A number of vultures were circling the overpass, like trash bags in a dust devil. Lila had counted more than two dozen when a woman came out of the house across the street and noticed her sitting there trying to decide what to do. She crossed the street, her oversized flip-flops clapping against her heels. Judging by the woman’s frazzled appearance and darting eyes, Lila figured that she had been sleepless for some time. She was stout, wearing a simple denim skirt and a man’s pinstriped dress shirt that was buttoned wrong. Her wide bulldog face looked sunburned and her lips were cracked.

The woman said, “Why is it you that is sitting out here with these bloody socks in the middle of everything? Come home away from here!”

Lila allowed herself to be led into a nearby house, pulled along by the woman’s grip on her arm. Not the one from which the woman had emerged, but the house immediately behind Lila. There, the woman sat her at the kitchen counter. The sink was filled with broken dishes. There were blackened pots and pans on the floor and what looked like shards of dried pasta everywhere, as well as dark soupy splotches. Lila wanted to plug her nose. Something was rotten somewhere close. On the windowsill, a dark avocado seed was suspended over a jar by toothpicks, like a dried and shrunken heart. There was no water in the jar, Lila noted, just a filmy residue. Maybe someone drank it. She wished she had water now, and food.

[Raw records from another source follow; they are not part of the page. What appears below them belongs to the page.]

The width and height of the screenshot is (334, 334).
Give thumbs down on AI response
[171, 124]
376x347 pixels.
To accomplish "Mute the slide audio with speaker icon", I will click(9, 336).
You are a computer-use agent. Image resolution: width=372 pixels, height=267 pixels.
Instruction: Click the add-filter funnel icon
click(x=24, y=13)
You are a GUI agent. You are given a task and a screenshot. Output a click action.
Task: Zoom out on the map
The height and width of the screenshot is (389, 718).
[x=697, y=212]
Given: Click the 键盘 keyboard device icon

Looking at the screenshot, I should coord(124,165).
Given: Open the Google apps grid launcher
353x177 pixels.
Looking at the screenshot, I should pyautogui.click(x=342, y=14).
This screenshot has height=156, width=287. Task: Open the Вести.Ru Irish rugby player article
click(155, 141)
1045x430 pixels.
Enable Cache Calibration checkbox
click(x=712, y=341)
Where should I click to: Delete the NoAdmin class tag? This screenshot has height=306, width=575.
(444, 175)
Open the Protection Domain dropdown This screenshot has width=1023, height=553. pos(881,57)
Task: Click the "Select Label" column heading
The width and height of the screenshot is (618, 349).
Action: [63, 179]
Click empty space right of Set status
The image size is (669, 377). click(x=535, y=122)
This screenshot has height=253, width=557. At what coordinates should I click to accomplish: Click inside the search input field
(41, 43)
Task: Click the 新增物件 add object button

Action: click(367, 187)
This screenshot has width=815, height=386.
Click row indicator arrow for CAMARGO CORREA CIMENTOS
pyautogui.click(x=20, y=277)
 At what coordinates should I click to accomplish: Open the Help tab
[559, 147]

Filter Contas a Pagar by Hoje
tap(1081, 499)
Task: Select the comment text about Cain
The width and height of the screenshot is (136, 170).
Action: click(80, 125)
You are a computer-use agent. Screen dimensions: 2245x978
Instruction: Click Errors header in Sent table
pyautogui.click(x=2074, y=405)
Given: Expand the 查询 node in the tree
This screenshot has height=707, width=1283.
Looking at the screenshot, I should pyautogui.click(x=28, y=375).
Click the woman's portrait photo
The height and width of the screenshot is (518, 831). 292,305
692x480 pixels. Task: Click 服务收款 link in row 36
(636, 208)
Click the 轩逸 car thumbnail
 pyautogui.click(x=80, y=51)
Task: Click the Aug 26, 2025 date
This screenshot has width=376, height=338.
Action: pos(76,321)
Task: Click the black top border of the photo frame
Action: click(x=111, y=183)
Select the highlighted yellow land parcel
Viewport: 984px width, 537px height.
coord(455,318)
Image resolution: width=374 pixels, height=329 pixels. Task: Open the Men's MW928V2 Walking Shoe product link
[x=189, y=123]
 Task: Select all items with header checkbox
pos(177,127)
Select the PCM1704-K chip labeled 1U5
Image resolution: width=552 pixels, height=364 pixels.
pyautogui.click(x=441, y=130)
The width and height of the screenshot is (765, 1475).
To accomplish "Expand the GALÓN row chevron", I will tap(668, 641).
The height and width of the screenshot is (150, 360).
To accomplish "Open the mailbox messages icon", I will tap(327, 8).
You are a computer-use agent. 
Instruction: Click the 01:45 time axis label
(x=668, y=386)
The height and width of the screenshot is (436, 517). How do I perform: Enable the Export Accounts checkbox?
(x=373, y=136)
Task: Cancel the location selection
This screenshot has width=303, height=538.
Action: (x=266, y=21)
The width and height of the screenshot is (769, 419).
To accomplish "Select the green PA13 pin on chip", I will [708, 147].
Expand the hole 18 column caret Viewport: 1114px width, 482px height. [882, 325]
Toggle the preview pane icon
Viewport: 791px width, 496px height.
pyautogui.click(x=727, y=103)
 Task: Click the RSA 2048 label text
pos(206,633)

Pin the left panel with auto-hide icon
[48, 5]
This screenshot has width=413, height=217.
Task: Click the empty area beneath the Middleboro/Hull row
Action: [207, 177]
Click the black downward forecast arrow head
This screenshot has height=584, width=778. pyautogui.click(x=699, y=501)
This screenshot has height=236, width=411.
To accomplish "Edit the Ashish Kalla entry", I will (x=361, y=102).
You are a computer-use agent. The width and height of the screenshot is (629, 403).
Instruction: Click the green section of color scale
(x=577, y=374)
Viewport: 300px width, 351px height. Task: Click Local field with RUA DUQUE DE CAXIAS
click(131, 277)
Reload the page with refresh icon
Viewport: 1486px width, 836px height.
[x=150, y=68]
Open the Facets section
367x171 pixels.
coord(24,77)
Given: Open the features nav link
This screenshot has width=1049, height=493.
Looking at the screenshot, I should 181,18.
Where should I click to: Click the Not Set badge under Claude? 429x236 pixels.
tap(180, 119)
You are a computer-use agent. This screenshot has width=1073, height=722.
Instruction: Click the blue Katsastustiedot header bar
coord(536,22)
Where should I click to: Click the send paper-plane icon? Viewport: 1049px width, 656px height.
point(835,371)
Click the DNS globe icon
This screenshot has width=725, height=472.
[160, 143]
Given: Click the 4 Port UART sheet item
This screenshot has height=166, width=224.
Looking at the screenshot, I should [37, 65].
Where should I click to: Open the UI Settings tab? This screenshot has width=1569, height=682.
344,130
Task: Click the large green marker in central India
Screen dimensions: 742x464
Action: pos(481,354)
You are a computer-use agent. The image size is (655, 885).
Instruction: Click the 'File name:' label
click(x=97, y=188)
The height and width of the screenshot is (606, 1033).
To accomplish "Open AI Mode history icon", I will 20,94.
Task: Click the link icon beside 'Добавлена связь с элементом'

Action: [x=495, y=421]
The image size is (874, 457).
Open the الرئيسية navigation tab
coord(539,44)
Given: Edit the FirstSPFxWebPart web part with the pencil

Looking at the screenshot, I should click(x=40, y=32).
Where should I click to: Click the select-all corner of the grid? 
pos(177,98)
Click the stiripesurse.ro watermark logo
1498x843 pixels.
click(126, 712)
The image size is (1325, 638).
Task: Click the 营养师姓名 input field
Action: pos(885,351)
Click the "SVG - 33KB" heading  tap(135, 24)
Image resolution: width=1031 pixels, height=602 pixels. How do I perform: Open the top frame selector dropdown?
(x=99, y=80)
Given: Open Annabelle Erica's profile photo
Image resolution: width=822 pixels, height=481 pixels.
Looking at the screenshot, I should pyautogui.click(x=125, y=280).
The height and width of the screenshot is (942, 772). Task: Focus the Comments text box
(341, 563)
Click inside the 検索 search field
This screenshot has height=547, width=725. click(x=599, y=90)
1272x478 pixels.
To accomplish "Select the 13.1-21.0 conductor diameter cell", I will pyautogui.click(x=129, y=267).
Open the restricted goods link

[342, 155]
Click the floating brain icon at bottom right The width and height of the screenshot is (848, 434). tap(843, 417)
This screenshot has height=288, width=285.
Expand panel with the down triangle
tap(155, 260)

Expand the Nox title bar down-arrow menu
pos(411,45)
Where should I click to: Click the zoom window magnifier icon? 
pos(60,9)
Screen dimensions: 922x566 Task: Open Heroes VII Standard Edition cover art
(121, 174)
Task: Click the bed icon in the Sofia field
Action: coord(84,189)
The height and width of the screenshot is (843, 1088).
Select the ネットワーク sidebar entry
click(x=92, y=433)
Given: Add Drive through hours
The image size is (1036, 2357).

On the counter, there were several bowls of uneaten cereal. Someone, perhaps this woman, had placed one before each barstool. The woman glanced around. She opened the refrigerator to reveal its emptiness. Like the inside of a spaceship in the future, Lila thought, looking past the woman into the white plastic void. She picked out a cornflake from the bowl in front of her and put it on her tongue. It was soft and stale. She didn’t care. It had been weeks since she had had cereal and almost two days since she had eaten anything at all.

The woman seemed surprised by the empty state of the fridge. She stood back and studied it, scratching at her heavy thigh. Her legs were webbed with purplish veins. She walked past Lila and opened a door, which Lila could see led into a dimly lit garage. Was there a car in there? Could she drive it home? Could she drive a car? It didn’t look that hard, you just turn the wheel when the road curves.

The woman stepped into the garage and shut the door behind her.

Lila sat alone in the kitchen, painfully chewing fistfuls of the soft flakes and watching the door. Her hope was that a larger meal was coming her way, and the possibility of eating overrode all other concerns for the moment. Five, then ten, minutes passed and the woman did not return. Lila got up and tried the faucet. Water miraculously spilled from it with a steady hiss. She leaned into it and drank, though this made her head wound throb. She could feel water passing through her throat and sloshing heavily in her stomach. The water was cool and airy, almost fizzy, as it flowed from the tap. She finally broke away from the stream, gasping for air, and wiped her mouth with her hand. She looked out the window. The street was empty. She liked that—the absence of people. People without sleep were trouble, broken and dangerous even if they’ve loved you their whole life.